### What the task asks:
Please repeat the lines below exactly. Begin with the line containing "This screenshot has width=355, height=204." and go on through the line containing "Given: Open the collaborators people icon".

##########

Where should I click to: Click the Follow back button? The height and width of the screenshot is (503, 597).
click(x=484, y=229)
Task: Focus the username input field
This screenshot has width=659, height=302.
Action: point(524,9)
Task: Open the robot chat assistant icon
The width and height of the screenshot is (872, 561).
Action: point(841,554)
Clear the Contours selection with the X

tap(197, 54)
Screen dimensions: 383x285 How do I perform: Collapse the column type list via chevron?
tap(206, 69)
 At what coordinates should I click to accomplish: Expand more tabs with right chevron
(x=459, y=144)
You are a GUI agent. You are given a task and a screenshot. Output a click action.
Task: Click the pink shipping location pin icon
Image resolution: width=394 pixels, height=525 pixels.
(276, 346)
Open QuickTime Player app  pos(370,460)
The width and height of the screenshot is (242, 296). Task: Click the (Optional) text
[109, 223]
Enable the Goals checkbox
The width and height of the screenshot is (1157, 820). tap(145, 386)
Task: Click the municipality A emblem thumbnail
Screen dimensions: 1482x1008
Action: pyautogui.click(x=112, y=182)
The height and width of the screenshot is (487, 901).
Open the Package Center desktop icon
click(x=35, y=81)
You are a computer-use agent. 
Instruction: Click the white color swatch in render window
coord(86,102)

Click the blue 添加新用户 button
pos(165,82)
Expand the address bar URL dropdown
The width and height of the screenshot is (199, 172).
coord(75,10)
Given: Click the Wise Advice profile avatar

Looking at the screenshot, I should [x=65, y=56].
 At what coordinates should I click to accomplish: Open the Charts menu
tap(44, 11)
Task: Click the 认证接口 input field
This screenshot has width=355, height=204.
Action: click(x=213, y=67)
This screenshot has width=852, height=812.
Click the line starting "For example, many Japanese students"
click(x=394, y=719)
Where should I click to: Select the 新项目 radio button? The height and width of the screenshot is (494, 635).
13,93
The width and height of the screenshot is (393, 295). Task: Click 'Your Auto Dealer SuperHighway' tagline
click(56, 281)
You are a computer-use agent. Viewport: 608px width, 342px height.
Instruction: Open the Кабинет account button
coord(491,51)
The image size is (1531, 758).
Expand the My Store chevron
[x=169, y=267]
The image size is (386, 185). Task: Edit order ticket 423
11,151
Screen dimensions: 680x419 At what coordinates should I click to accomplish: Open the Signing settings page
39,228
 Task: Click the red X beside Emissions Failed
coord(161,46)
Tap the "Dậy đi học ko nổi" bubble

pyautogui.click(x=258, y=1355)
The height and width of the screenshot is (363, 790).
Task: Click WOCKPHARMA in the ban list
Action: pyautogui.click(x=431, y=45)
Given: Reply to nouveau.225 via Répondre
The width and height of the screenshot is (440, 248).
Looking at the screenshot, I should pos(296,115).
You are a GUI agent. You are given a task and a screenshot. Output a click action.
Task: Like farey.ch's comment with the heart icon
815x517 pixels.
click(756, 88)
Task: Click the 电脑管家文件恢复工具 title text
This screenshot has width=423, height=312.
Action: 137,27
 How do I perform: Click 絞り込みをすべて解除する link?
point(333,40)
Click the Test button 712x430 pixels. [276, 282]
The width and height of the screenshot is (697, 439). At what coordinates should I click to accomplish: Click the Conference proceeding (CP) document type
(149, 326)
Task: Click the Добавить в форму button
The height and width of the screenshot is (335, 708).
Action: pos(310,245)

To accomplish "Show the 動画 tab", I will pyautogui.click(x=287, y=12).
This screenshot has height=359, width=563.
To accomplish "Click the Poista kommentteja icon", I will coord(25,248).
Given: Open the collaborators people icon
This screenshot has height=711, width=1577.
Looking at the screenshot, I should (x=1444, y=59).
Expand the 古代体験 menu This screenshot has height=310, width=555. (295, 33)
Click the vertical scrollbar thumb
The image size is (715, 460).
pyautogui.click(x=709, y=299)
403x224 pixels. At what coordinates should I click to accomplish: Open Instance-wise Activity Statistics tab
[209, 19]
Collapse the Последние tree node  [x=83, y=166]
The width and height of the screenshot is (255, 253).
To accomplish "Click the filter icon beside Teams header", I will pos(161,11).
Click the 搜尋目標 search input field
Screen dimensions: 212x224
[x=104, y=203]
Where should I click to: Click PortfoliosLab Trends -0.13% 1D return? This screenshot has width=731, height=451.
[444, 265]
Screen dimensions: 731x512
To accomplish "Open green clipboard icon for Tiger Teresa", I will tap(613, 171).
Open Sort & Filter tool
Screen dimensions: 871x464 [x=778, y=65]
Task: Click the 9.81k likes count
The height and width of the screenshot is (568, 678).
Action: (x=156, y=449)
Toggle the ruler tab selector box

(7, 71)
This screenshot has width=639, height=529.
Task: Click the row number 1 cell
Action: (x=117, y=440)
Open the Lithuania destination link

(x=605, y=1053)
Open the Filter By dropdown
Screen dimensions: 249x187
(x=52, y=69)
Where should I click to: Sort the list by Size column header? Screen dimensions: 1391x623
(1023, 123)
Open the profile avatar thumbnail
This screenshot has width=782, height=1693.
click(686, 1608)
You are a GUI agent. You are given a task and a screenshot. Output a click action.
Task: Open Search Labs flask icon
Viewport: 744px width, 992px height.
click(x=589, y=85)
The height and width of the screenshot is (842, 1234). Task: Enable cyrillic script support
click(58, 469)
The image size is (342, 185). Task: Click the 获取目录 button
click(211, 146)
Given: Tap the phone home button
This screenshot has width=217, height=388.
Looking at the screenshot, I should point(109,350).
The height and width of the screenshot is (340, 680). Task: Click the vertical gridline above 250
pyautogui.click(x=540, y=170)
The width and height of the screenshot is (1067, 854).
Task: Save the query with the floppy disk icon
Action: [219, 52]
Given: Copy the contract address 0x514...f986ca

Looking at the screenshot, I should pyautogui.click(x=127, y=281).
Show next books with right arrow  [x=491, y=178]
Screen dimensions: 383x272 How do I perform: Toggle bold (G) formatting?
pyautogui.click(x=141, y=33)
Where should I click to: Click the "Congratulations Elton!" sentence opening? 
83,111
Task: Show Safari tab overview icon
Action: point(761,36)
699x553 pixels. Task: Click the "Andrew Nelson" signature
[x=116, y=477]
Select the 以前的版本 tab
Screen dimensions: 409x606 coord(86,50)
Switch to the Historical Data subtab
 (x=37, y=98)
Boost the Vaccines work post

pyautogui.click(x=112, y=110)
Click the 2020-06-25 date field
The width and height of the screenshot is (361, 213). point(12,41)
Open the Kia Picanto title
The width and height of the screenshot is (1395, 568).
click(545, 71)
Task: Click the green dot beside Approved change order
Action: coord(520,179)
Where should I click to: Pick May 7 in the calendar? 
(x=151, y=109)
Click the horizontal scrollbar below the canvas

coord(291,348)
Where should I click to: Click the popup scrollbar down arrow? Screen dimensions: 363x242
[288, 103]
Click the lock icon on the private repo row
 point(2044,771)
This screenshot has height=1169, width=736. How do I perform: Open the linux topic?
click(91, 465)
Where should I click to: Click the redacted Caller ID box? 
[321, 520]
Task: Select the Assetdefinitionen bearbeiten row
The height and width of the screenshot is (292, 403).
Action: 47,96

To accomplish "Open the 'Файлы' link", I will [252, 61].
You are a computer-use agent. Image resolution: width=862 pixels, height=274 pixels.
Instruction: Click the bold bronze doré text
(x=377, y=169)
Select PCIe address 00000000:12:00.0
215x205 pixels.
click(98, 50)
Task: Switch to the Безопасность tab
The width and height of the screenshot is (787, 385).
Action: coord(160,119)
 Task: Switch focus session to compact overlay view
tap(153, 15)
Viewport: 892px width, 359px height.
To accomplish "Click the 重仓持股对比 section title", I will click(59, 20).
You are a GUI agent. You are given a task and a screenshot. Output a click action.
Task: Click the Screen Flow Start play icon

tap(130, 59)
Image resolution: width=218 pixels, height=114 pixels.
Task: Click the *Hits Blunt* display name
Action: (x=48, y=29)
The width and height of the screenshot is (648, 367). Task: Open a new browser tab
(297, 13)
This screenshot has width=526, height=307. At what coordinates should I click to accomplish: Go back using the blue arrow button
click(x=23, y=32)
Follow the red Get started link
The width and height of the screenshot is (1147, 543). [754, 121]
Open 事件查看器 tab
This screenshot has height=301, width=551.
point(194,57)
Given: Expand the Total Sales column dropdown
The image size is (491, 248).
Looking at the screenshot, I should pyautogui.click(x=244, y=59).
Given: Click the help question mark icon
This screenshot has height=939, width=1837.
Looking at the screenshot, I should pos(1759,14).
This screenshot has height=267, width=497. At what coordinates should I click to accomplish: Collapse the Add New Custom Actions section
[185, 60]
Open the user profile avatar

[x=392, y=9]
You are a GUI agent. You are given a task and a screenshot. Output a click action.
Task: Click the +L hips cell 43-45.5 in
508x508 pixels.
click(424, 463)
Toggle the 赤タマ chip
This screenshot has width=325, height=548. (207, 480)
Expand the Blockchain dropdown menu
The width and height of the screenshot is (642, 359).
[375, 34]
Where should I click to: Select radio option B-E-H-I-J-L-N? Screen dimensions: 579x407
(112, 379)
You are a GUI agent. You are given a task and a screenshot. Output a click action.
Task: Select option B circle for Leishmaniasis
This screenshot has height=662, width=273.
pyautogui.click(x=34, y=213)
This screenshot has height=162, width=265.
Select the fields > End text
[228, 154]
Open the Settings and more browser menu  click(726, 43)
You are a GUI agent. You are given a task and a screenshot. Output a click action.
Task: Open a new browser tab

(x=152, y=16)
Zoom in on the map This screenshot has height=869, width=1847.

##########

### Result of this task:
This screenshot has width=355, height=204.
Action: click(x=213, y=67)
This screenshot has width=852, height=812.
Click the line starting "For example, many Japanese students"
click(x=394, y=719)
Where should I click to: Select the 新项目 radio button? The height and width of the screenshot is (494, 635).
13,93
The width and height of the screenshot is (393, 295). Task: Click 'Your Auto Dealer SuperHighway' tagline
click(56, 281)
You are a computer-use agent. Viewport: 608px width, 342px height.
Instruction: Open the Кабинет account button
coord(491,51)
The image size is (1531, 758).
Expand the My Store chevron
[x=169, y=267]
The image size is (386, 185). Task: Edit order ticket 423
11,151
Screen dimensions: 680x419 At what coordinates should I click to accomplish: Open the Signing settings page
39,228
 Task: Click the red X beside Emissions Failed
coord(161,46)
Tap the "Dậy đi học ko nổi" bubble

pyautogui.click(x=258, y=1355)
The height and width of the screenshot is (363, 790).
Task: Click WOCKPHARMA in the ban list
Action: pyautogui.click(x=431, y=45)
Given: Reply to nouveau.225 via Répondre
The width and height of the screenshot is (440, 248).
Looking at the screenshot, I should pos(296,115).
You are a GUI agent. You are given a task and a screenshot. Output a click action.
Task: Like farey.ch's comment with the heart icon
815x517 pixels.
click(756, 88)
Task: Click the 电脑管家文件恢复工具 title text
This screenshot has width=423, height=312.
Action: 137,27
 How do I perform: Click 絞り込みをすべて解除する link?
point(333,40)
Click the Test button 712x430 pixels. [276, 282]
The width and height of the screenshot is (697, 439). At what coordinates should I click to accomplish: Click the Conference proceeding (CP) document type
(149, 326)
Task: Click the Добавить в форму button
The height and width of the screenshot is (335, 708).
Action: pos(310,245)

To accomplish "Show the 動画 tab", I will pyautogui.click(x=287, y=12).
This screenshot has height=359, width=563.
To accomplish "Click the Poista kommentteja icon", I will coord(25,248).
Given: Open the collaborators people icon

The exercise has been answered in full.